EXERCISE GOAL:
Reproduce the records starting with the line containing "What do you see at coordinates (293, 750)" and continuing through the line containing "center [293, 750].", replacing "screenshot" with "page" and leaving everything else unchanged.

INPUT RECORDS:
|---|
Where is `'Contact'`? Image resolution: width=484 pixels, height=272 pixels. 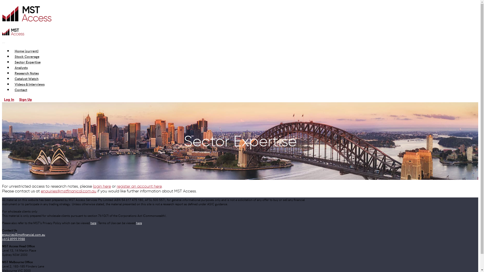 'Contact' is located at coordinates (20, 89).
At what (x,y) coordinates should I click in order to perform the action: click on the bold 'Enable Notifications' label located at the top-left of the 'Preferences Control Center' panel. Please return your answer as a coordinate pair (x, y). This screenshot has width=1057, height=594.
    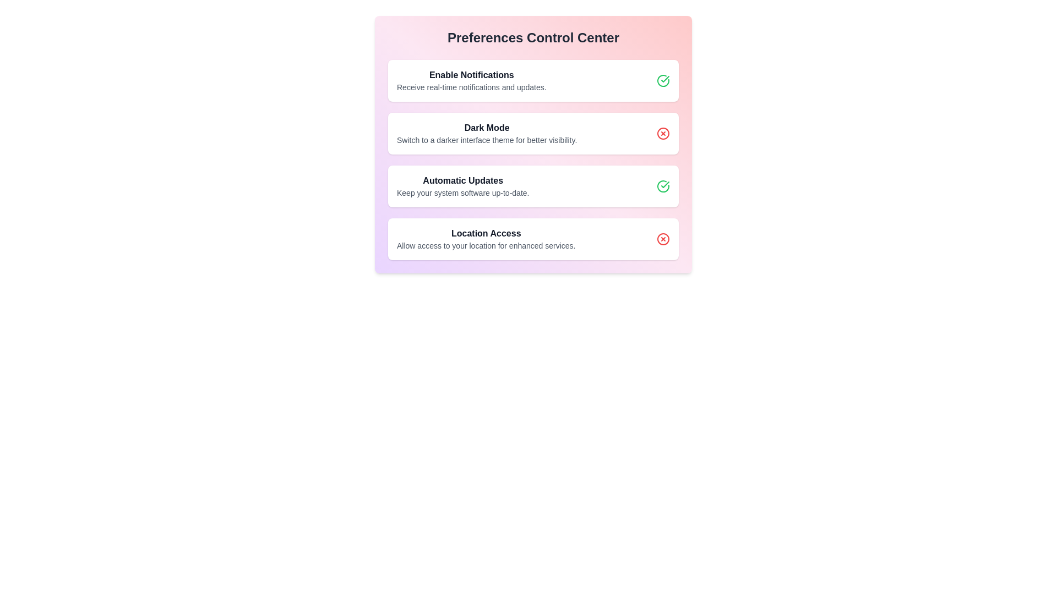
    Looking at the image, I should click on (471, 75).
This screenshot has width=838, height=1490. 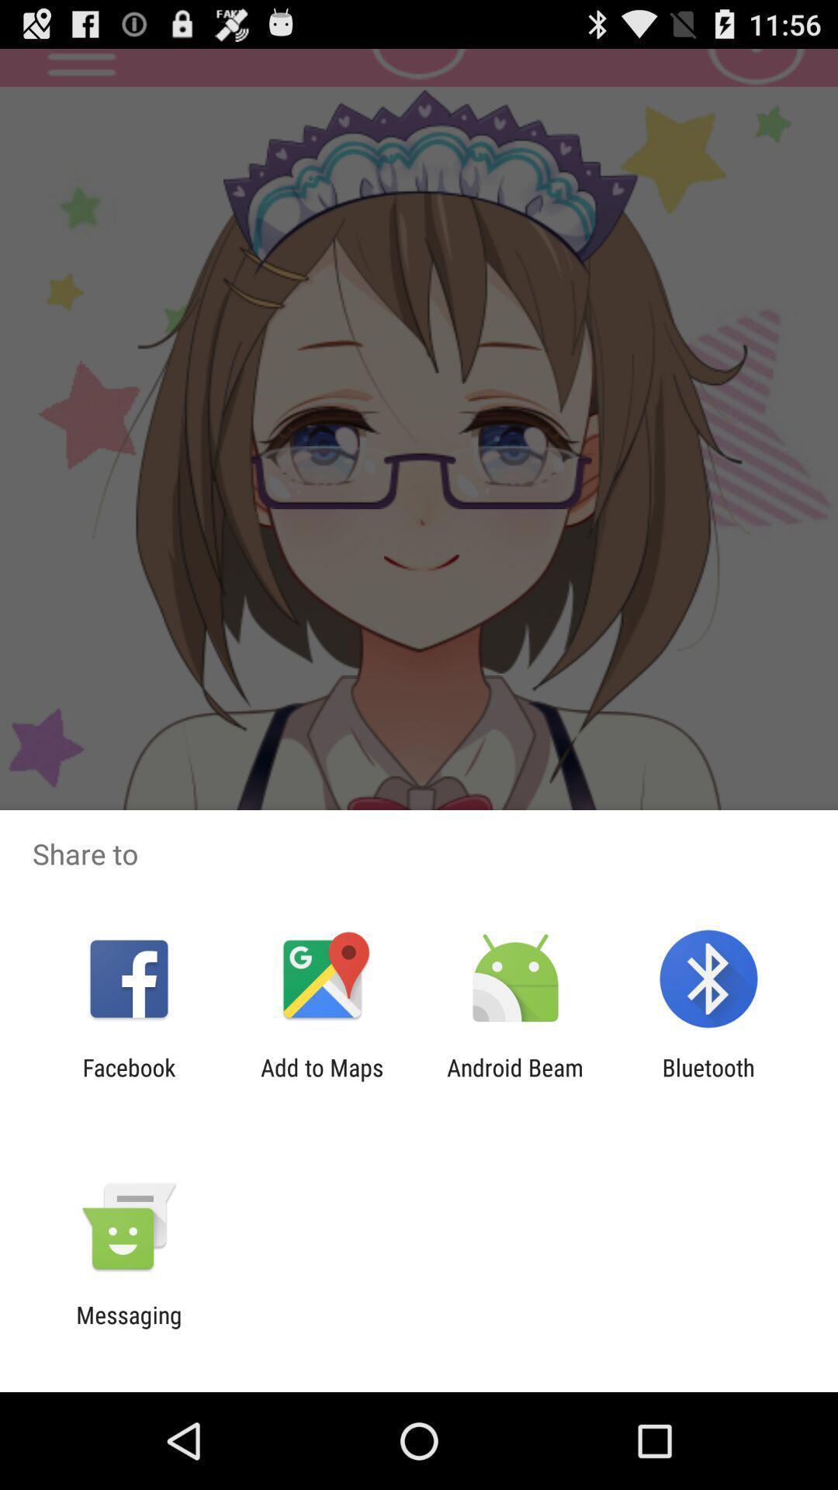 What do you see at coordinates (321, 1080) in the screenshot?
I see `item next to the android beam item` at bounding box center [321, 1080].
|---|
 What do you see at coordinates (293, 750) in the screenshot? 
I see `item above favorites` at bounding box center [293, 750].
|---|
ANSWER TO THE TASK:
 What do you see at coordinates (293, 750) in the page? 
I see `item above favorites` at bounding box center [293, 750].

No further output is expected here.